#### THE PROBLEM:
Each entry that appears below should be restated exactly as it is.

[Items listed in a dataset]
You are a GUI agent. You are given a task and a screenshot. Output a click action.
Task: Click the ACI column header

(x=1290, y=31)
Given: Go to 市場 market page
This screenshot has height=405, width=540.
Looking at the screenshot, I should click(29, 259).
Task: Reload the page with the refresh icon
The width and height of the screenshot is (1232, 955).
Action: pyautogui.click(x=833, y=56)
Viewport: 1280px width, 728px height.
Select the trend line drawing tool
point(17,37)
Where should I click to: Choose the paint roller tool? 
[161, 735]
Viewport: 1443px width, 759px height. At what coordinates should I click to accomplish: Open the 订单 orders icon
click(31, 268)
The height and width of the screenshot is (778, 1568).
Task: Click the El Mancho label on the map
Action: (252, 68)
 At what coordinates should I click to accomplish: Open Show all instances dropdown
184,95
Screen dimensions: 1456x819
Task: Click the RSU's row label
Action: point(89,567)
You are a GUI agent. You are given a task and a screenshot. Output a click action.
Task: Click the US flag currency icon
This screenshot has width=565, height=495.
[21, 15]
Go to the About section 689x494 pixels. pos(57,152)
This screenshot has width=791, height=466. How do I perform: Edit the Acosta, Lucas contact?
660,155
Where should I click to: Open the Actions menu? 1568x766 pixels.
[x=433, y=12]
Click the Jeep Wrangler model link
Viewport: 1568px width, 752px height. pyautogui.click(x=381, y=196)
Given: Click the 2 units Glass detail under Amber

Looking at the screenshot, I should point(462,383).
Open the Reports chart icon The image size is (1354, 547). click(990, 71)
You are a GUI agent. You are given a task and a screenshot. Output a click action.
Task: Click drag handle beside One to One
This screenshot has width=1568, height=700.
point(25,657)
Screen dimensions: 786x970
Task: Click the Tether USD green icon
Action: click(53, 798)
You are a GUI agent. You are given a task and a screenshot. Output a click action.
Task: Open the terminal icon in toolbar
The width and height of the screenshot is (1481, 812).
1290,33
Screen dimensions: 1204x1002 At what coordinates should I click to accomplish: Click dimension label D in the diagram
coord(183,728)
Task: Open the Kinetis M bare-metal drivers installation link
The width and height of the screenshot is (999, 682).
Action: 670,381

#### RESPONSE TO THE TASK:
You are a GUI agent. You are given a task and a screenshot. Output a click action.
Task: Click the ACI column header

(x=1290, y=31)
Given: Go to 市場 market page
This screenshot has height=405, width=540.
Looking at the screenshot, I should click(29, 259).
Task: Reload the page with the refresh icon
The width and height of the screenshot is (1232, 955).
Action: pyautogui.click(x=833, y=56)
Viewport: 1280px width, 728px height.
Select the trend line drawing tool
point(17,37)
Where should I click to: Choose the paint roller tool? 
[161, 735]
Viewport: 1443px width, 759px height. At what coordinates should I click to accomplish: Open the 订单 orders icon
click(31, 268)
The height and width of the screenshot is (778, 1568).
Task: Click the El Mancho label on the map
Action: (252, 68)
 At what coordinates should I click to accomplish: Open Show all instances dropdown
184,95
Screen dimensions: 1456x819
Task: Click the RSU's row label
Action: point(89,567)
You are a GUI agent. You are given a task and a screenshot. Output a click action.
Task: Click the US flag currency icon
This screenshot has width=565, height=495.
[21, 15]
Go to the About section 689x494 pixels. pos(57,152)
This screenshot has width=791, height=466. How do I perform: Edit the Acosta, Lucas contact?
660,155
Where should I click to: Open the Actions menu? 1568x766 pixels.
[x=433, y=12]
Click the Jeep Wrangler model link
Viewport: 1568px width, 752px height. pyautogui.click(x=381, y=196)
Given: Click the 2 units Glass detail under Amber

Looking at the screenshot, I should point(462,383).
Open the Reports chart icon The image size is (1354, 547). click(990, 71)
You are a GUI agent. You are given a task and a screenshot. Output a click action.
Task: Click drag handle beside One to One
This screenshot has width=1568, height=700.
point(25,657)
Screen dimensions: 786x970
Task: Click the Tether USD green icon
Action: click(53, 798)
You are a GUI agent. You are given a task and a screenshot. Output a click action.
Task: Open the terminal icon in toolbar
The width and height of the screenshot is (1481, 812).
1290,33
Screen dimensions: 1204x1002 At what coordinates should I click to accomplish: Click dimension label D in the diagram
coord(183,728)
Task: Open the Kinetis M bare-metal drivers installation link
The width and height of the screenshot is (999, 682).
Action: 670,381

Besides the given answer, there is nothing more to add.